A chi lo avesse dimenticato, Mario Draghi ha
ricordato il vero governo risiede altrove. Non a Palazzo Chigi, non in
rete, non nelle sempre meno solide pareti di partiti o "movimenti".
L'ha fatto con una telefonata a Giorgio Napolitano, non con una dichiarazione pubblica. Ma non deve essere stata una telefonata “privata”, visto che tutti i giornali sono stati debitamente informati sia dell'avvenuta conversazione che del suo contenuto.
Tema: le possibili dimissioni del presidente della Repubblica, un mese prima della scadenza naturale, in modo da accelerare la nomina di un successore dotato del potere che Napolitano non ha più: sciogliere le Camere e indire nuove elezioni politiche. Ipotesi che Draghi avrebbe sconsigliato con decisione, chiamando in causa la prevedibile reazione negativa – molto negativa – dei mercati finanziari. Mentre si contano i cadaveri della crisi dell'eurozona (la Slovenia sta per sostituire Cipro sulle prime pagine, mentre Grecia, Spagna, Portogallo e Irlanda sono solo momentaneamente in secondo piano; e anche Lussemburgo e Lettonia sono in lista d'attesa), non era il caso di presentare la terza economia dell'area come un paese senza più istituzioni in piedi. Quindi “tecnicamente” irresponsabile della propria evoluzione agli occhi dei partner continentali.
Quindi, suggeriva la voce da Francoforte, Napolitano doveva restare al suo posto fino a fine mandato o a governo formato. Nel frattempo Monti può proseguire la sua opera, secondo le indicazioni provenienti dalla Troika.
Ma la piccola “tempesta perfetta” nel bicchier d'acqua italiano, come spiegavamo già un mese fa all'indomani del risultato elettorale, non ha soluzioni costituzionalmente possibili. A meno di un cedimento clamoroso di una delle tre aree politiche principali (un sì grillino a un govermo Pd, o un sì piddino a un'alleanza con Berlusconi, o tra Pdl e M5S).

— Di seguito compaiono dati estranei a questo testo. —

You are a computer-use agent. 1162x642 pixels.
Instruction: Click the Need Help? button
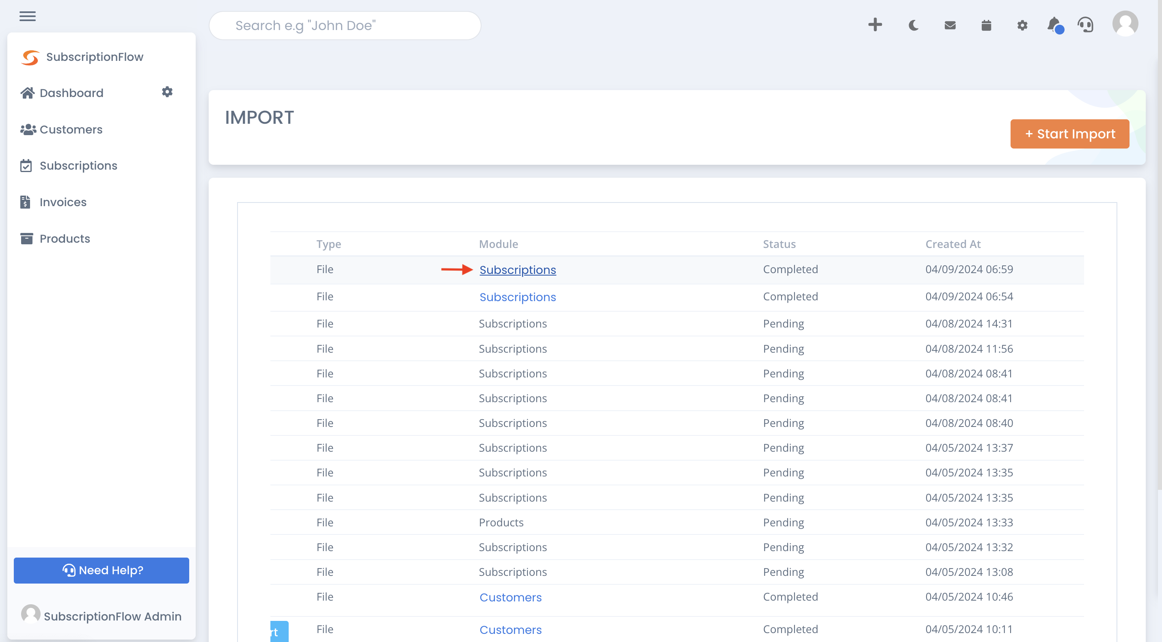click(101, 570)
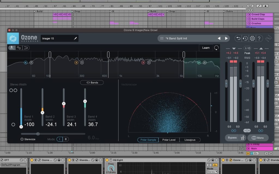The image size is (279, 174).
Task: Click the Learn button
Action: 206,48
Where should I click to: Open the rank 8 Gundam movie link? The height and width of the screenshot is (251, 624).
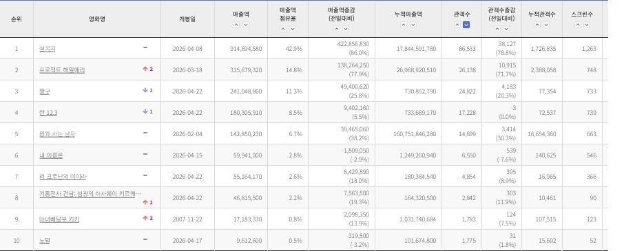(x=90, y=193)
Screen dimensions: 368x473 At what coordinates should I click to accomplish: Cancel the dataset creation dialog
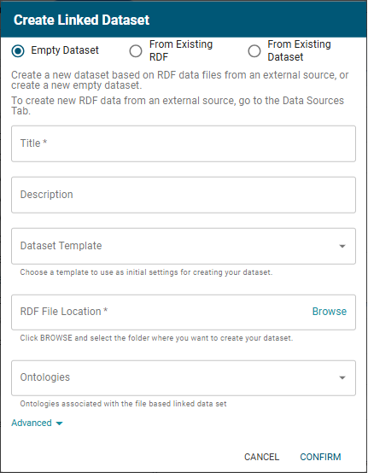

La nomina di 10 “saggi” che dovrebbero individuare le riforme condivise, sul piano economico come su quello politico, è un insulto all'unica istituzione che dovrebbe rappresentare la sovranità popolare: il Parlamento. Se la “saggezza riformista”, infatti, può essere rintracciata solo fuori delle Camere, queste vengono duramente delegittimate proprio sul terreno loro proprio, quello legislativo (ovvero il “fare riforme”, possibilmente condivise ma anche no). Quanti inneggiano come sempre alla “fantasia politica” di Napolitano dovrebbero cominciare a fare i conti con la sua prassi, sempre al limite, e spesso oltre, della Costituzione. O perlomeno del suo “spirito”, mai come ora ombra di Banquo”.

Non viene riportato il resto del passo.